Однако на дворе был уже не 1937 год, и СЭСР осмеливается жаловаться на партийные инстанции. Дановский писал на имя Ворошилова: "МК КПСС усмотрел в естественном желании советских эсперантистов развернуть работу в рамках своей организации нечто криминальное. Он наложил арест на печать и штамп Союза, сделал указание объявить собрание несостоявшимся, а Оргкомитет несуществующим... Прошу дать указание МК отдать нам штамп и печать..." и все в подобном роде.

Не знаю, как реагировал на это Верховный Совет, но реакция КГБ доподлинно известна. Профессор Бокарев был вызван из дома отдыха а его Кисловодское отделение и допрошен с пристрастием. "Обычно, когда я рассказываю о моем любимом эсперанто, - говорил мне Бокарев, - люди как-то заинтересовываются, светлеют, мои же собеседники мрачнели все больше. На прощание сказали, что в Москве меня ожидают неприятности".

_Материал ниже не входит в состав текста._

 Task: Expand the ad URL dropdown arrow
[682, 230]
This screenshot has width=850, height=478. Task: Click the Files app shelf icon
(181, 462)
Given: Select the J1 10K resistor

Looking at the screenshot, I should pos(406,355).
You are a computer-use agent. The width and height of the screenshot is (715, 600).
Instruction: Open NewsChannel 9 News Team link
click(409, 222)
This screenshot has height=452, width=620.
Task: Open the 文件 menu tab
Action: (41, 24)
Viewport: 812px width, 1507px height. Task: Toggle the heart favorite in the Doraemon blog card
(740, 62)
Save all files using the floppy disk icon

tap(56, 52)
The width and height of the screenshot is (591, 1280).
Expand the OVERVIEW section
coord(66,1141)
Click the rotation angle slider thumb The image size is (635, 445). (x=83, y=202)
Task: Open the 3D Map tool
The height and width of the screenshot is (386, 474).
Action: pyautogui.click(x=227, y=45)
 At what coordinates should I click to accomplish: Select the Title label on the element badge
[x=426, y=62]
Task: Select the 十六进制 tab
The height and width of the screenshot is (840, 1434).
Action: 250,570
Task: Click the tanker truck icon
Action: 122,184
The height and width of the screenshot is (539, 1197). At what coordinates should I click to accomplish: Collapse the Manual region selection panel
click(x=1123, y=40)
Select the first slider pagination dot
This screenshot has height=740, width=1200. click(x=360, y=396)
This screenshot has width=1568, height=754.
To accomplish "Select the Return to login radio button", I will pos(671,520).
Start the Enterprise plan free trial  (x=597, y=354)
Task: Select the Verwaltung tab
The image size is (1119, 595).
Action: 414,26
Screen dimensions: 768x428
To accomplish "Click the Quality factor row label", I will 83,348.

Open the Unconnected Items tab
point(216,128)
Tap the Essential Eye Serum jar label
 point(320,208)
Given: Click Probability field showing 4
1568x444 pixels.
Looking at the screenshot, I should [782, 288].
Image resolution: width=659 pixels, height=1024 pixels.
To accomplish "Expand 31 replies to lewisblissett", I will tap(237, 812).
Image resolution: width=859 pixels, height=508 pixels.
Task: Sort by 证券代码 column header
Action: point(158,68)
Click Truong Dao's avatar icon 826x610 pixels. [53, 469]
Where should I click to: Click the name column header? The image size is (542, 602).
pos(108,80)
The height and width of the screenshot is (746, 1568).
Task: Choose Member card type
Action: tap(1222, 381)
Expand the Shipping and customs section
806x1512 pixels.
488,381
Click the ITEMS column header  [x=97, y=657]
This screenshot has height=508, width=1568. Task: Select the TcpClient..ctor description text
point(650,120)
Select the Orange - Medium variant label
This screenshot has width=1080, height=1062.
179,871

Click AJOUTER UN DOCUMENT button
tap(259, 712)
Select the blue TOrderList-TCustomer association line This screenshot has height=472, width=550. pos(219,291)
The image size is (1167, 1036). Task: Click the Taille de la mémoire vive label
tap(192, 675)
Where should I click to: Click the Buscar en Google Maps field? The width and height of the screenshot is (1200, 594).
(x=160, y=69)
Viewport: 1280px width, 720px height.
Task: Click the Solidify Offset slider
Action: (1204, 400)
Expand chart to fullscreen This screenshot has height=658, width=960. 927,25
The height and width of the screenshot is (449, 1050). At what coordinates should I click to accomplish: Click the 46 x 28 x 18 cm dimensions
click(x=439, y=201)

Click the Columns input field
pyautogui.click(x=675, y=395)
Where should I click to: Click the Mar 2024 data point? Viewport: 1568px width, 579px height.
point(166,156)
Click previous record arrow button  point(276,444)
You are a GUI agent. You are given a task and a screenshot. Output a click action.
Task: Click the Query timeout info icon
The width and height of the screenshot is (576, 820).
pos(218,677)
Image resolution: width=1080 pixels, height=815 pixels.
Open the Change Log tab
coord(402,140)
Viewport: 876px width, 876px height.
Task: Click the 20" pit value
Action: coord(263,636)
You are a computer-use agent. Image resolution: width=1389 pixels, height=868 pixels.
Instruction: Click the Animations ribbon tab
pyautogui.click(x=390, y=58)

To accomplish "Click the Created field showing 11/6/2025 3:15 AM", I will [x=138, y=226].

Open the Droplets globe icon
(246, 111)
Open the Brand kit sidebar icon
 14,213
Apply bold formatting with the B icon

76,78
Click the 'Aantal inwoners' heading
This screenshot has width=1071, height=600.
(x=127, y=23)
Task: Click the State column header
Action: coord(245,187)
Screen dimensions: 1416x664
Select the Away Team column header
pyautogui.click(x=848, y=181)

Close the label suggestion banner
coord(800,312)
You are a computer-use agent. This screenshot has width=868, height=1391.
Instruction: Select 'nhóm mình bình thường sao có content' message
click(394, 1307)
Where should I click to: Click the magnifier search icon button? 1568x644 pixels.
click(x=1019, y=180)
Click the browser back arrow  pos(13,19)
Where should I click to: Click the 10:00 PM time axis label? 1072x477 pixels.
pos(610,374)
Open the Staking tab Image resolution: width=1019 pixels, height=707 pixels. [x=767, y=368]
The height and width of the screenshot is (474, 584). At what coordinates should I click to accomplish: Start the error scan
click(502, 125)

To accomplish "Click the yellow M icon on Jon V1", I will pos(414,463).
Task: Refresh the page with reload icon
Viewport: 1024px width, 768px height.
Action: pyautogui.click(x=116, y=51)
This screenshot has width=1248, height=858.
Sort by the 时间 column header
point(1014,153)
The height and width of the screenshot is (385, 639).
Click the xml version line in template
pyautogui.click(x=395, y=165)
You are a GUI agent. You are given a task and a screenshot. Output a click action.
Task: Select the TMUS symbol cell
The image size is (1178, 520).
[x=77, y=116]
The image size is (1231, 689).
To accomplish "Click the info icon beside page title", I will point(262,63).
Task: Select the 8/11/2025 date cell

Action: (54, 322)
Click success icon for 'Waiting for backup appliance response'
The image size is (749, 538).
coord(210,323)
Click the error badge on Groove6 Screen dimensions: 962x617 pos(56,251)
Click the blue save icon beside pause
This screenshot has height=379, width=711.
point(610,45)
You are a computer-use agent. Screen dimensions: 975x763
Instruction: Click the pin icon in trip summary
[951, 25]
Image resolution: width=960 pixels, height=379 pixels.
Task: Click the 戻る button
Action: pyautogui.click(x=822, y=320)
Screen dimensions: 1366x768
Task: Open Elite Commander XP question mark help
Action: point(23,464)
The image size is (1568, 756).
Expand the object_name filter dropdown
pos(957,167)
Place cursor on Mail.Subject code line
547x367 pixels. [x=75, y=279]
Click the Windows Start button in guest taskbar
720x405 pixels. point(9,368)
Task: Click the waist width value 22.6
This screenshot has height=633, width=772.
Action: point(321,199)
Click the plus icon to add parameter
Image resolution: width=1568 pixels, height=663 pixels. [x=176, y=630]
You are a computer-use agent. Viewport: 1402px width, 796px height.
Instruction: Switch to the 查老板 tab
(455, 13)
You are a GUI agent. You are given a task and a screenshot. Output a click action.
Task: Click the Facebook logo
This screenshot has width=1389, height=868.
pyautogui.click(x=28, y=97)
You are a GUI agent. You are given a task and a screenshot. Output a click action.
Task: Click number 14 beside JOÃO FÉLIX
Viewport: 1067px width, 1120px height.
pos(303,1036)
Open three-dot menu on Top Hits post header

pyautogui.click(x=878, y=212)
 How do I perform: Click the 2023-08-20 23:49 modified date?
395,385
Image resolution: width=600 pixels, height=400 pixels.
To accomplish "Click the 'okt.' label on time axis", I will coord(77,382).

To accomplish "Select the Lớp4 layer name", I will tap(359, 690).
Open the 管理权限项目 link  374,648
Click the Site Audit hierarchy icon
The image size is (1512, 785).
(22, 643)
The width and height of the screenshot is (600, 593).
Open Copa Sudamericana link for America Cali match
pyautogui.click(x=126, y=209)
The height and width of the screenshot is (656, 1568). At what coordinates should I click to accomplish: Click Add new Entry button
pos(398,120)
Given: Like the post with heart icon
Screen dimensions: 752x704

Впрочем, Бокарев, как и Пащенко, отделались партийным выговором (весьма болезненным для него, замдиректора института). Видимо, власти решили пока к репрессиям не прибегать: на следующий, 1957 год, намечалось международное "действо" - фестиваль студентов и молодежи, на который, впервые за более чем тридцать лет, приглашались люди из десятков стран, и властям нужно было, чтобы у нас "все было, как у людей" - эсперантисты, и у нас они тоже есть.

Однако на те же события сегодня можно посмотреть и в ретроспективе. Ранняя хрущовская оттепель, которая многими принималась как начало весны. Власти дают видимую слабинку, зная, где граница, когда "нарушителей" можно остановить. Для эсперантистов такой границей был их неофициальный съезд.

Да, оттепель - еще не весна. Помнится, как в то время Евтушенко возражал Эренбургу: "Не согласен я с таким названьем - "оттепель". Это все-таки весна, хотя и трудная". И дальше: "Этот город, он в себе не сомневается. Он не даст воскреснуть темным силам снова. В нем бессмертен будет памятный 17-й. В нем не будет никогда 37-го".

Но впереди был не только фестиваль, но и Венгрия, и Чехословакия 1968-го и многое другое, сравнимое с 37-м. А пока, в 1956-м, мы жили ожиданием фестиваля.